Priority to Under-Adopted Animals
A priority level is auto-calculated based on demographic information input at intake (age, breed, etc.) using a priority rubric to bump under-adopted animals to the top of the matching pool—for example, since Pitbulls are less likely to be adopted, they will be given higher priority. This increases visibility of under-adopted dogs, addressing the shelter need to increase the low adoption rate of under-adopted animals.

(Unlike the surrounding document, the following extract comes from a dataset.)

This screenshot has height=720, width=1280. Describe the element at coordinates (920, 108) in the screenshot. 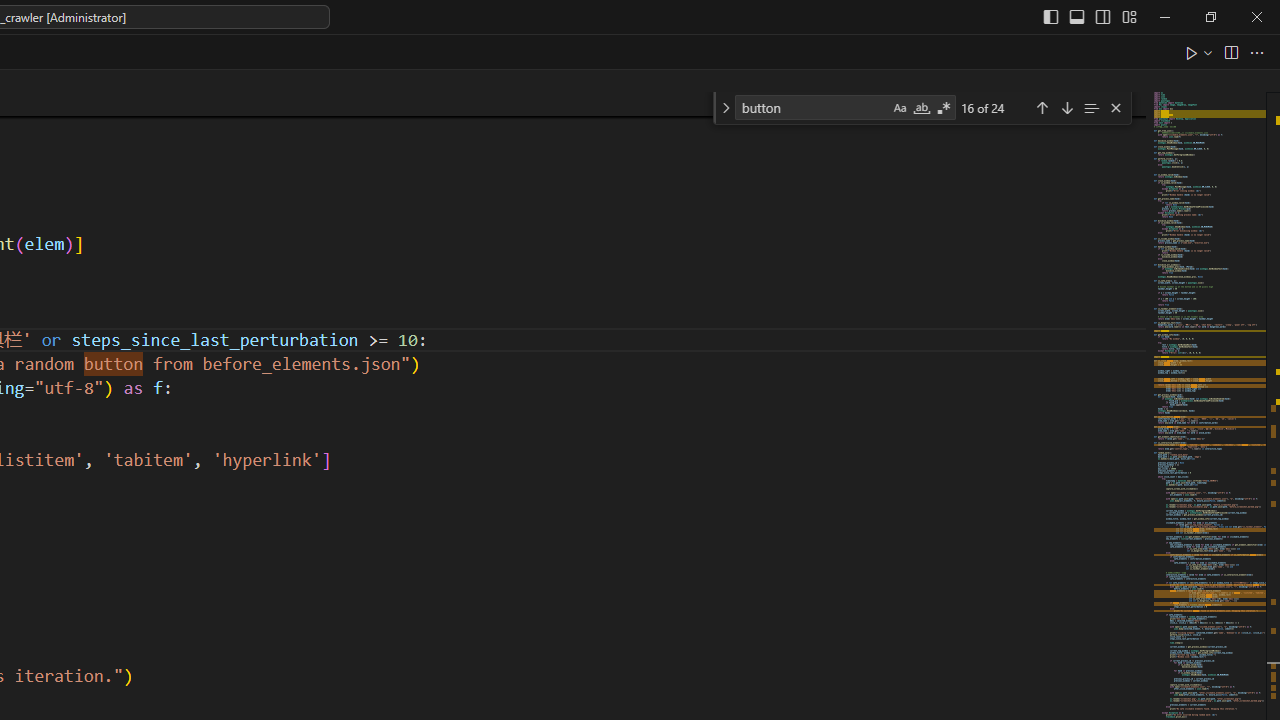

I see `'Match Whole Word (Alt+W)'` at that location.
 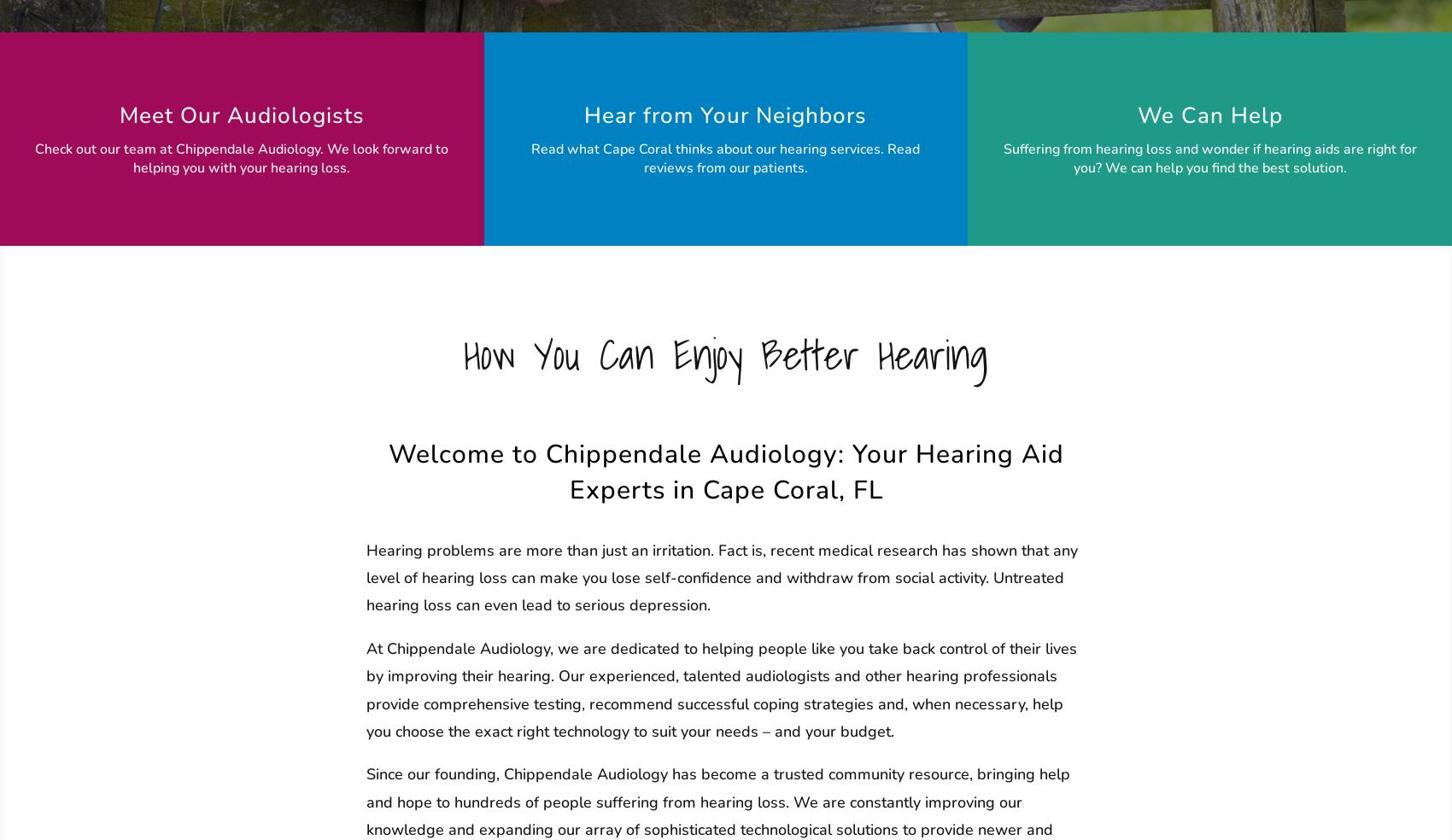 I want to click on 'How You Can Enjoy Better Hearing', so click(x=726, y=354).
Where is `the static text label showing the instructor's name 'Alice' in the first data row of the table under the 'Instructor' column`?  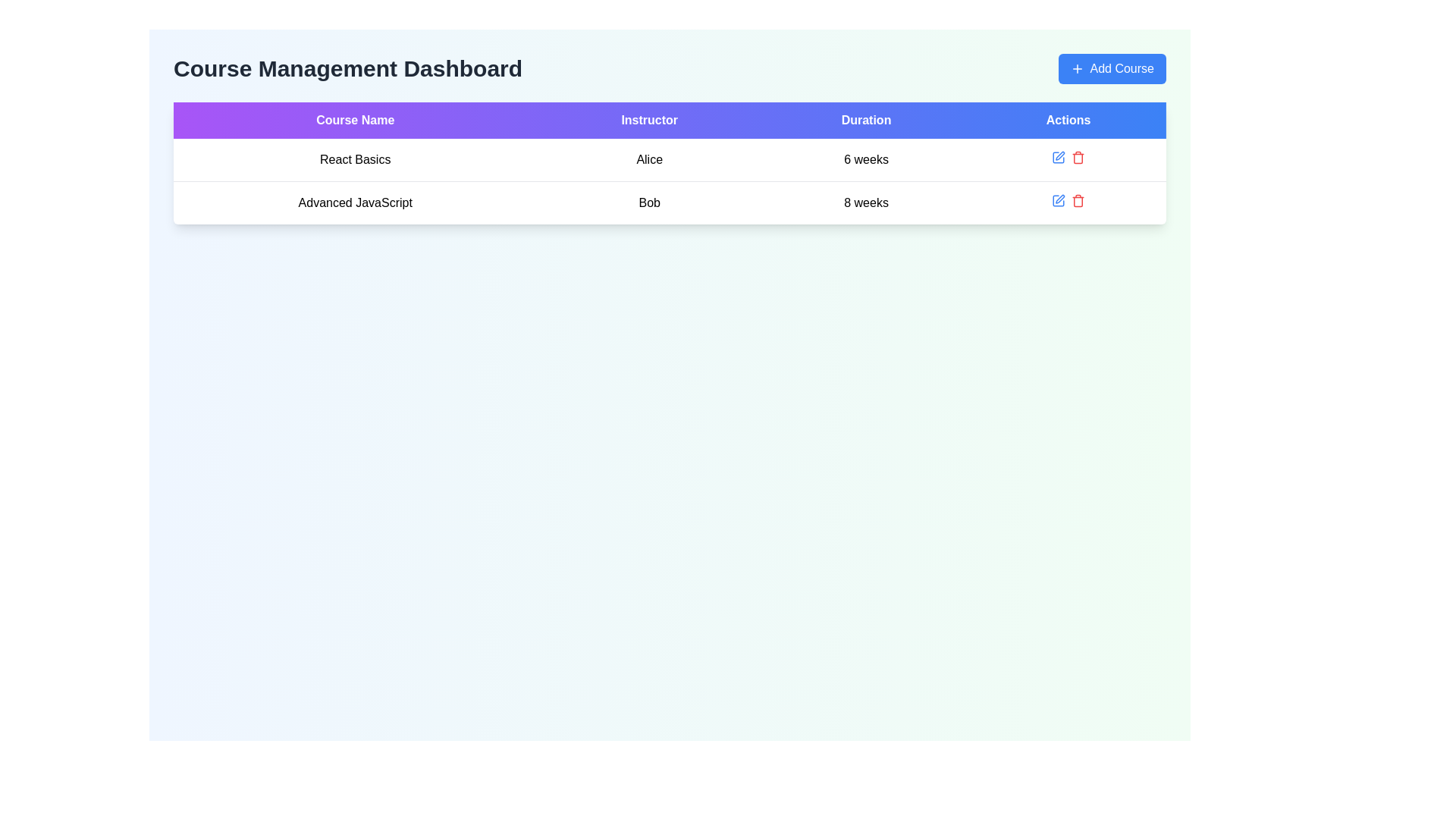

However, it is important to note that customers will still only be matched with under-adopted animals if their personalities are compatible.
Dog Adopter:
THE PERFECT MATCH
Personality Quiz
We built out a series of fun questions to elicit key information about potential adopters’ personalities and lifestyles that would help identify the personality of dog that would be the best fit for any given individual. For example, if a person states that they spend most of the weekend sitting on the couch, they will have a higher chance of being matched with a low energy, calm dog.
The quiz is entertaining and reveals potentially unknown information about the self—much like the oft-used Buzzfeed personality quizzes. This incentivizes customers to take it.
Compatible Dogs
Based on the answers given in the personality quiz, the user is matched with three dogs that fit their lifestyle and personality. We chose three because it was a number that made the users feel like they had freedom of choice but did not overwhelm them with options, an issue they often encountered at the shelter.
Action Items to Encourage Adoption
After receiving their matches, users are given actionable steps to take in order to encourage them to adopt, catalyzing the process. Location was listed first so users could quickly discover where to find their animal and easily get directions to visit them. Moreover, our research showed that people often forget to bring their lease and license, so including this information is key to enabling successful adoptions.
Looking Beyond Appearance
By including a personality “tagline”, fun graphics, and playful language, we hope customers feel emotional connection and hopefulness when they get their matches. We also made efforts to de-emphasize dog demographic information and to play up personality. This helps under-adopted dogs, who would otherwise be discriminated against for age or breed, be seen a new, positive light.
This app is meant to be a starting point in the adoption process, increasing visibility of dogs who would otherwise go unnoticed. Because this app is just the catalyst for adoption, we felt removing demographic information like age and breed was not detrimental. Users can get more information about dog demographics when they visit the shelter.
BRANDING DECISIONS
From the first to second hi-fi iteration, we changed the color palette from brighter, saturated colors to a more neutral scheme. This was done to keep the feel upbeat and hopeful while still conveying credibility. The earlier hi-fi mockups were a little too playful in color choice, creating a somewhat childish, unprofessional feel.
Another change between iterations was consolidating information into 1 tab for a more streamlined user experience.
REFLECTION
If I had more time, I would…
Conduct experiments to determine if the proposed solution would actually increase the adoption rate of hard-to-place animals. Though my team conducted user-testing that provided feedback on app usability and enjoyment, we didn’t have time to design a study to determine if the app was in fact successful in its goal of finding homes for under-adopted animals.
Flesh out algorithm for animal-matching. If the project was longer, I would spend more time considering the details of how the app would pair humans to dogs based on personality quiz questions.